◆ **WORK INSTRUCTIONS**:
Among the lines of the records below, copy those that hold the word "Toledo".

Stored dataset items
↓
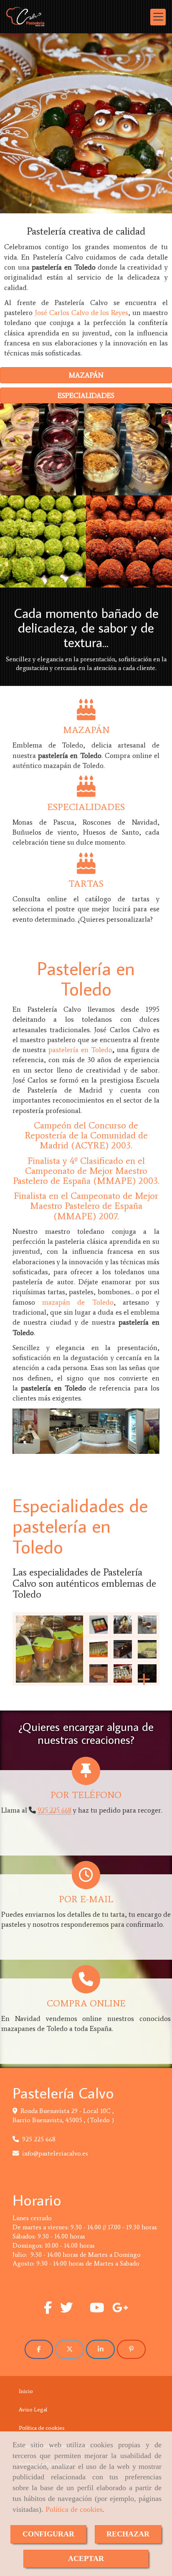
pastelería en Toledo (80, 1049)
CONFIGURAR (48, 2534)
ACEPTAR (86, 2558)
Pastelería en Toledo (86, 978)
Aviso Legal (33, 2409)
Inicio (26, 2391)
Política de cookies (74, 2509)
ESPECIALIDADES (86, 395)
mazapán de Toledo (77, 1302)
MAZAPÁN (89, 123)
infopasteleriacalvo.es (55, 2153)
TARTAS (86, 883)
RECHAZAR (127, 2534)
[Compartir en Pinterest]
↑
◆ **RESULT OF THIS EXERCISE**:
pastelería en Toledo (80, 1049)
Pastelería en Toledo (86, 978)
mazapán de Toledo (77, 1302)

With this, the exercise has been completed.